### Work instruction
Please state how many lines in the records below contain the word "target"; the number alone is the answer.

### Records to process
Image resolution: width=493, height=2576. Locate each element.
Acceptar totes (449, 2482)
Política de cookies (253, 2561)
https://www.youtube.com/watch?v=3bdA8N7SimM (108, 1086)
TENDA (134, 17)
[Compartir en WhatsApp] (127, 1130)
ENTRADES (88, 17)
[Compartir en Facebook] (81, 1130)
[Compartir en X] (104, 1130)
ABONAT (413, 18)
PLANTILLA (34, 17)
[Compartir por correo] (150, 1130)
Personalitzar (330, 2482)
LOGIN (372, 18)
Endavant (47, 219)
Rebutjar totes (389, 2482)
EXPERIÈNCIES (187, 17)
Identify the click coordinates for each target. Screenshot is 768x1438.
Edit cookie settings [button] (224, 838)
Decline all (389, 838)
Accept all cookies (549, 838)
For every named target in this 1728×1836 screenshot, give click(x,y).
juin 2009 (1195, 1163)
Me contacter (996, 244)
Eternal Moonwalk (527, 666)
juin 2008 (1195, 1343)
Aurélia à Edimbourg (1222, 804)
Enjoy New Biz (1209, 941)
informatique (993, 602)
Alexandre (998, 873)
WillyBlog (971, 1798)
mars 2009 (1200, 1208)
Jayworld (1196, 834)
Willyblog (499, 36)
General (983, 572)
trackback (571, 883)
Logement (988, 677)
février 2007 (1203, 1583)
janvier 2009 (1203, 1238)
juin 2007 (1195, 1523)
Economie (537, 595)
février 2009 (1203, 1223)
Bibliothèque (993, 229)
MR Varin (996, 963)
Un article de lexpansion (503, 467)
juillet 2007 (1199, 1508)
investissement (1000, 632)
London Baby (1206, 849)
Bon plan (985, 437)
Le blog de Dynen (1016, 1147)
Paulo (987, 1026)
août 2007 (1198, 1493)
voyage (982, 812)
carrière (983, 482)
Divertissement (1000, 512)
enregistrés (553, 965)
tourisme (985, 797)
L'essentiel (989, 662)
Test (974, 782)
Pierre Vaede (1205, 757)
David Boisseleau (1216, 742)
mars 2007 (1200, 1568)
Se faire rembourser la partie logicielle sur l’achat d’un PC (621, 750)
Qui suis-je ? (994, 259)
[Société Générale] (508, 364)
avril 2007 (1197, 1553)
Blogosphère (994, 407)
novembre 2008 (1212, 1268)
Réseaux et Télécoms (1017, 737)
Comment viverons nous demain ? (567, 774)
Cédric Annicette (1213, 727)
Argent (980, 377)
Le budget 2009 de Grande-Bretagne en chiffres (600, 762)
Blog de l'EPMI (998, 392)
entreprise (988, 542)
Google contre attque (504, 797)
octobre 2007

### Solution to the exercise
2